Shc Das Double-Nickase-Plasmid (h) besteht aus einem aufeinander abgestimmten Plasmidpaar, das für die hochspezifische Bearbeitung des SHC1-Lokus in human-Zelllinien entwickelt wurde. Jedes Plasmid exprimiert eine Cas9-D10A-Nickase und eine spezifische sgRNA, die auf entgegengesetzte DNA-Stränge innerhalb von SHC1 abzielt. Wenn sie auf benachbarte Stellen auf entgegengesetzten DNA-Strängen gerichtet sind, erzeugen die beiden Nickasen versetzte Einzelstrang-Schnitte, die zusammen einen versetzten Doppelstrangbruch erzeugen, was eine koordinierte On-Target-Aktivität beider Guides erfordert. Der resultierende DNA-Bruch wird durch endogene zelluläre Reparaturwege behoben, meist durch nicht-homologe Endverknüpfung (NHEJ), was zu Insertionen oder Deletionen führt, die die SHC1-Funktion stören. Durch die Notwendigkeit einer doppelten sgRNA-Bindung am Zielort erhöht der Doppel-Nick-Ansatz die Spezifität der Bearbeitung und bietet eine komplementäre CRISPR-Strategie für Anwendungen, bei denen eine zusätzliche Kontrolle über die Zielgenauigkeit gewünscht ist.

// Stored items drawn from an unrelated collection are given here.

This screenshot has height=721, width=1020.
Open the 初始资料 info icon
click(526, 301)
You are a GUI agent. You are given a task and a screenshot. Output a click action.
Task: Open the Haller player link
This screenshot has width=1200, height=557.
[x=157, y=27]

Um eine effiziente Identifizierung editierter Zellen zu unterstützen, kodiert ein Plasmid GFP zur fluoreszierenden Visualisierung transfizierter Populationen, während das Begleitplasmid ein Puromycin-Resistenzgen für die Antibiotika-Selektion trägt. Zusammen unterstützen diese Merkmale eine effiziente Anreicherung co-transfizierter Populationen und vereinfachen die Validierung von Klonen mit SHC1-Störung.
Nur für Forschungszwecke. Nicht für diagnostische oder therapeutische Zwecke bestimmt.